▶ Lesetext:

-*-

Das Strabag-Konsortium, dem Porr, Alpine und Pittel & Brausewetter angehören, hat sich bereits zum zweiten Mal mit seinem Angebot durchgesetzt. Der Zeitplan mit Teilbetrieb bis 2013 soll halten, sagen die ÖBB.
Ein Konsortium rund um den Baukonzern Strabag wird den neuen Wiener Hauptbahnhof bauen. Nach dem Auslaufen der Stillhaltefrist sind nun die Verträge zwischen ÖBB und den Bietern unterzeichnet worden, berichtet der ORF Wien.
Mitte Oktober hatten die Bundesbahnen bekanntgegeben, in einer zweiten Ausschreibungsrunde einen Bestbieter für das Verkehrsbauwerk eruiert zu haben, aber auf die zweiwöchige Stillhaltefrist verwiesen.

-*-

▶ Deine Aufgabe: Gib den Absatz des Lesetexts, der mit „Ein Konsortium rund um den Baukonzern Strabag“ beginnt, kürzer wieder und behalte dabei seine wesentlichen Fakten.

-*-

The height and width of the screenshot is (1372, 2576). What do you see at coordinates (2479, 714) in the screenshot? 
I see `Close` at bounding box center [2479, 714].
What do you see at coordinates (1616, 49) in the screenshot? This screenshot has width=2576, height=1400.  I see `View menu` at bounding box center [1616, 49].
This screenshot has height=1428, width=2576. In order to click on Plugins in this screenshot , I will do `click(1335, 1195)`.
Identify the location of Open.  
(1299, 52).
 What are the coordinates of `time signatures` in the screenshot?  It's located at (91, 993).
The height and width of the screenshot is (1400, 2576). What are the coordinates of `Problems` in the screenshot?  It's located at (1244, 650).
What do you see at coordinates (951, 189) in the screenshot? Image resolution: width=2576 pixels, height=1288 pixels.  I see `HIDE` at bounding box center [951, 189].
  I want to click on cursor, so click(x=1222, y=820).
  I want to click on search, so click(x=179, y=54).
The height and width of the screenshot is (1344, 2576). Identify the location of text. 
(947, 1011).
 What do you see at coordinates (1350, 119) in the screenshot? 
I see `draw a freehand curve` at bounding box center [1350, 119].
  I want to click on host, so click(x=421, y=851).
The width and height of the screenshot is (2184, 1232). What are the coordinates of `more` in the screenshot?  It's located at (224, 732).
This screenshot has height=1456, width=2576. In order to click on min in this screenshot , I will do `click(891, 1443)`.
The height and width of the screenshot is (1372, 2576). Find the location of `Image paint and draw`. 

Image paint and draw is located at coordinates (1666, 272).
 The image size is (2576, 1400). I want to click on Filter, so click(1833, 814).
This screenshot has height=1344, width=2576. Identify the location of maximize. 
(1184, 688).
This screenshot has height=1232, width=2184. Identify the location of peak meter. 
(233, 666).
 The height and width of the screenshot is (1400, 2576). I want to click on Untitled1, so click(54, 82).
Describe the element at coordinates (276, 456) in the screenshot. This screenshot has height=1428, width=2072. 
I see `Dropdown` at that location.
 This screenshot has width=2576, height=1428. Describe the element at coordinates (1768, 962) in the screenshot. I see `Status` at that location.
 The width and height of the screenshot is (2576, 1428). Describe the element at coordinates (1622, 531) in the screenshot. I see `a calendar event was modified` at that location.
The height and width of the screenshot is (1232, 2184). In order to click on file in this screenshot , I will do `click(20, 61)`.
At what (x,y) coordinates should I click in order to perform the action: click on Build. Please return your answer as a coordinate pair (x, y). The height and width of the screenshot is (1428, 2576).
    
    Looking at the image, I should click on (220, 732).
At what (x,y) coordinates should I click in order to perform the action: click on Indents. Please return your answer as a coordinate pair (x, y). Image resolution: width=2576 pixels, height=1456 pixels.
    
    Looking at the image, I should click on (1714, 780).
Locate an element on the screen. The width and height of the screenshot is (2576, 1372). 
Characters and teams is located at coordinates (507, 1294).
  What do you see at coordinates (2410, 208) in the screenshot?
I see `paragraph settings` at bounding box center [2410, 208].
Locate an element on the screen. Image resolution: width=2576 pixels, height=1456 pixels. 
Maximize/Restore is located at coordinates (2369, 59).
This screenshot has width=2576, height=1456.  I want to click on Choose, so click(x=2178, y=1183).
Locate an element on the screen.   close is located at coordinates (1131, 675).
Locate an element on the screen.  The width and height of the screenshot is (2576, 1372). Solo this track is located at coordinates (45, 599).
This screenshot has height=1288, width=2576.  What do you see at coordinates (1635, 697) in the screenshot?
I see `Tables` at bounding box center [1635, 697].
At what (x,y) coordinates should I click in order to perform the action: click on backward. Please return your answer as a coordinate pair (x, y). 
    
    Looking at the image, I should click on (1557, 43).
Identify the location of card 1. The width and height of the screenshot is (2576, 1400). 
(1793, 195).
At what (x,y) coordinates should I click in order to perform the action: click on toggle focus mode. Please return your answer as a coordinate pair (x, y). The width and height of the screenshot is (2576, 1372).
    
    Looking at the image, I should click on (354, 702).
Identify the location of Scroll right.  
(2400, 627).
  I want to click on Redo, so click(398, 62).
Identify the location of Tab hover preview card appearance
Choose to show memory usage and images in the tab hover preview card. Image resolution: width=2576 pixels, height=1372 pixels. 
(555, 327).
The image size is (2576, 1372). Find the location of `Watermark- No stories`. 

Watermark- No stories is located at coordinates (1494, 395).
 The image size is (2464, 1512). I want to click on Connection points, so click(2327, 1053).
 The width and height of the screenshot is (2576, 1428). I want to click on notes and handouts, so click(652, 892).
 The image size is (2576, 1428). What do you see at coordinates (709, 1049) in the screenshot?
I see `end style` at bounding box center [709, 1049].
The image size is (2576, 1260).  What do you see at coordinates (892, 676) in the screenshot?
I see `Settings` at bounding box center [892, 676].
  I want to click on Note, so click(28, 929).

-*-

▶ Erledigte Aufgabe: Ein Strabag-Konsortium baut den neuen Wiener Hauptbahnhof. Laut ORF Wien haben die ÖBB und die Bieter nach Ablauf der Stillhaltefrist die Verträge unterzeichnet.